Town Administrator Joe Cronin had 4 announcements:

  1. Beach patrol begins May 1
  2. SITC will receive new Surface tablets to replace their iPads
  3. IT consultants VC3 will be adding bandwidth to accommodate the new tablets
  4. The appeal period for new FEMA flood maps has expired – 3 were filed and two of them were Seabrook residents

Jim Bannwart reported normal operations at the Seabrook Island Utility for the preceding month. He said the utility’s audit is underway, and the Department of Health and Environmental Control had not responded to a request from SIU for increased capacity.

SITC voted to approve a temporary use permit for the 2018 Governor’s Invitational Billfish tournament scheduled for May 9-12. It was later specified; visitors should use marked spaces ONLY, and NOT park along Andell Bluff Rd.

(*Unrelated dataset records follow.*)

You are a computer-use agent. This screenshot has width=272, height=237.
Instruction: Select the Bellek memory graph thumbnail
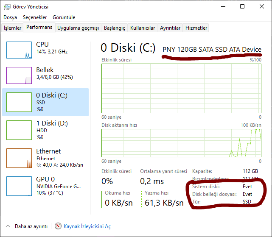click(x=19, y=75)
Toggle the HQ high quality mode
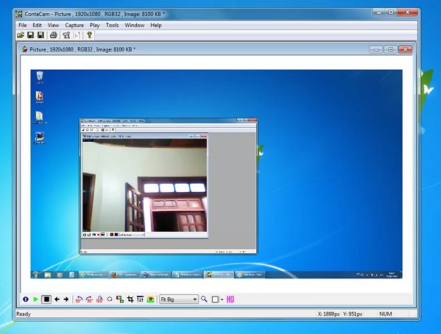This screenshot has height=334, width=441. pyautogui.click(x=230, y=299)
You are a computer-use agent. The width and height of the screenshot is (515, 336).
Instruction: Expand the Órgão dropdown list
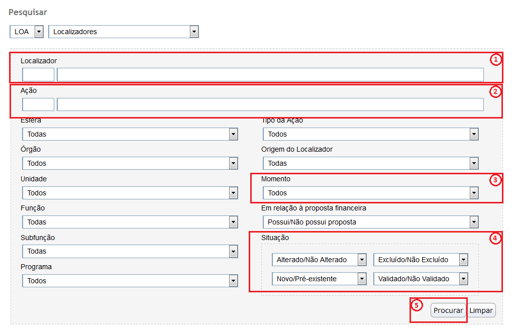click(x=130, y=163)
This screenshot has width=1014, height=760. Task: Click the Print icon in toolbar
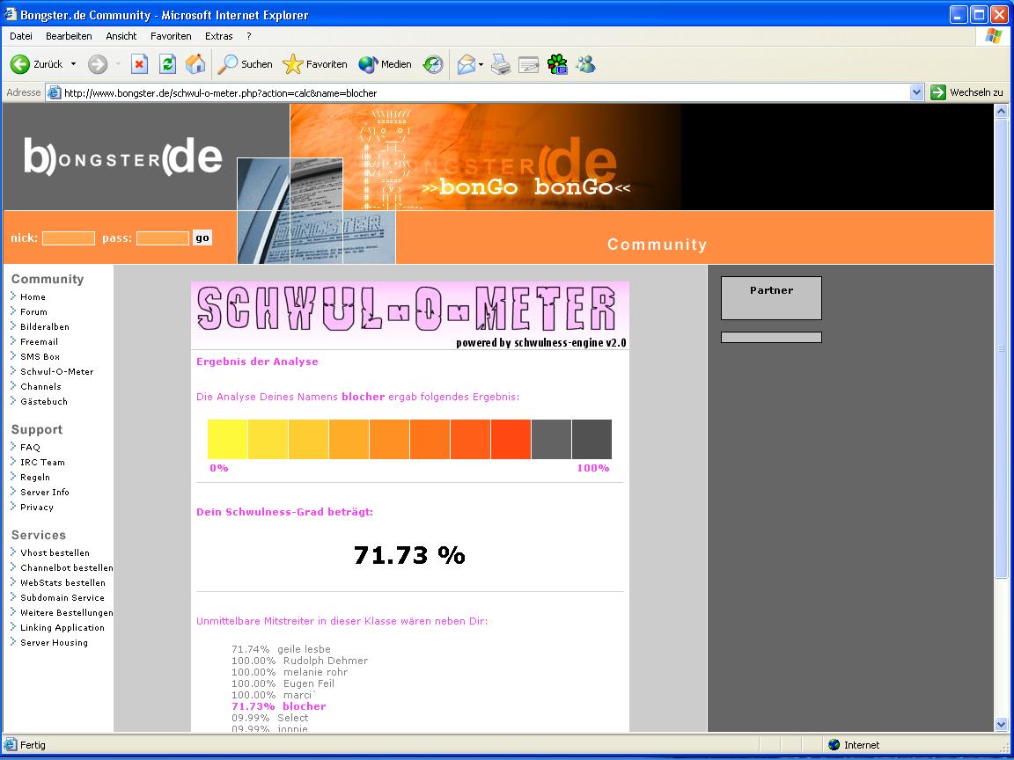point(501,64)
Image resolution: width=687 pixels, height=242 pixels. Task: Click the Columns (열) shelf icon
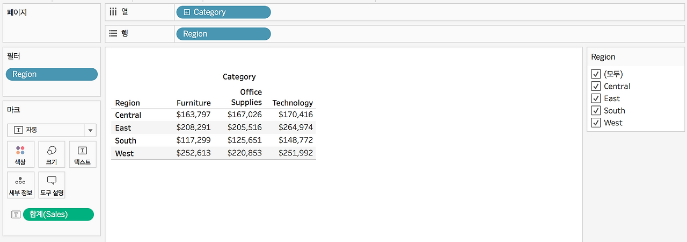[x=113, y=12]
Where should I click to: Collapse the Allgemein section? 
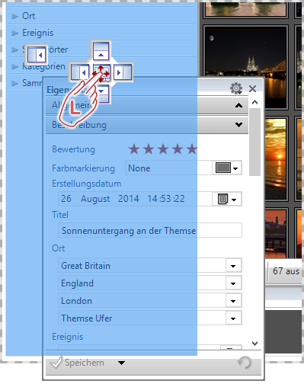[x=238, y=105]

SITC then approved the use of Town Hall’s parking lot for the Seabrook yard sale scheduled for May 19 from 7 a.m. to 1 p.m. Ordinance 2018-04 was approved for a first reading.

Vacation homes contribute to Seabrook’s income in the form of licensing, and sidestepping the process through online ads dilutes the town’s finances. The measure requires a business license number be included on all online ads for vacation homes.

Ordinance 2018-05 was also approved for first reading. The measure allows the town to charge for use of public space. Asked if this included Seabrook’s yard sale, both the mayor and Cronin said it did, but welcomed the chance to clarify. Cronin said the fee was nominal.The objective is to ensure people clean up after themselves and could morph into a deposit, he added.

Ordinance 2018-03 was unanimously approved for a second reading. The measure changes 2731 Old Oak Walk from residential to conservation, and will ultimately be transferred to the Greenspace Conservancy.

During round two of citizens’s comments, Alison Blakey said she routinely sees beach patrol speeding on their way to and from their posts, and hoped SITC would say something about it.

There being no further business, the meeting was adjourned to birthday cake in honor of SITC members Skip Crane and John Wells. The next meeting of the SITC will be May 22 at 2:30 p.m.